Post Distraction Questions

At the end of each of the two distraction sessions, participants were asked to rate their level of attention focused on the video games on a 0–100 scale (0 = not at all distracted, 100 = completely distracted). During the Pain + Distraction session, participants also rated the degree to which playing the video games reduced the amount of pain they felt, as well as how much the pain interfered with performance on the video games.

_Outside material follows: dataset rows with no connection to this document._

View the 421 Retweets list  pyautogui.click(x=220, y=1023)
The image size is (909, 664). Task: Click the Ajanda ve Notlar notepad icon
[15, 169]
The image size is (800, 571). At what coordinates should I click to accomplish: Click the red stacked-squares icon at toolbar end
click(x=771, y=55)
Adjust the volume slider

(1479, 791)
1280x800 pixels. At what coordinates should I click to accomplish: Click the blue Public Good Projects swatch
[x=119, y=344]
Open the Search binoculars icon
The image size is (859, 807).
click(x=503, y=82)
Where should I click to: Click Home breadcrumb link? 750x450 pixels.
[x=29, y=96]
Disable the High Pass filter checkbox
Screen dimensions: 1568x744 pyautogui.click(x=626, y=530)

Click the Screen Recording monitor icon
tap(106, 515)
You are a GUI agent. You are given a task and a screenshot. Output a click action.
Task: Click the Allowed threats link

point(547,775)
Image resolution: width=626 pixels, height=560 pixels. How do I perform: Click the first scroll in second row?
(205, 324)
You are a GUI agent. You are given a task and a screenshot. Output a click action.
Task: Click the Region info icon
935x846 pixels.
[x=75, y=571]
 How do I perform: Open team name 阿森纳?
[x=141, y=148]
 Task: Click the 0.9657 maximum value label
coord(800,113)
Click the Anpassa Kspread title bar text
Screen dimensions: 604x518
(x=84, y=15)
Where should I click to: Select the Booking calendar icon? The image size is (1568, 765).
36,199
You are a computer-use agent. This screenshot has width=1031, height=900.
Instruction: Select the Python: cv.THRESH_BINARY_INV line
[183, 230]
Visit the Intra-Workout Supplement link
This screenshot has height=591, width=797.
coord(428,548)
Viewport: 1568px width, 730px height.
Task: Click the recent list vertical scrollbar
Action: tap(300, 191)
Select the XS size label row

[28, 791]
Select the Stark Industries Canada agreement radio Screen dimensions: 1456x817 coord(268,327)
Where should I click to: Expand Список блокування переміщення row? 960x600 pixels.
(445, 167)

Area of flare and secondary hyperalgesia measurements

Flare

Following removal of the capsaicin, the area of redness, or “flare,” initiated by the capsaicin procedure was traced from the back of the hand on to a sheet of acetate paper and measured using a digital planimeter (Planix 10S). Flare is the neurogenic inflammatory response (axon reflex vasodilation) associated with capsaicin and is commonly identified as the area of primary hyperalgesia (Carter 1991; Dray 1992).

Secondary Hyperalgesia

Assessment of secondary hyperalgesia was performed at and around the site of the thermode/capsaicin application. The area of secondary hyperalgesia was quantified with a normally non-painful mechanical probe (32mN force; mechanical hyperalgesia) by stimulating the skin distant from the treated area and slowly moving inward until the participant indicated the stimulus had become noxious or until the subject reported a definite change in sensation (i.e., burning, tenderness, more intense pricking). This marking was done along 8 radial arms (rostral-caudal, lateral-medial, etc.) in steps of 5 mm at intervals of approximately 1 second, and the borders were marked with a felt pen. The distances were traced to a sheet of acetate paper for later measurement and calculation of surface area similar to Flare described above (Frymoyer et al. 2007; Mathiesen et al. 2006).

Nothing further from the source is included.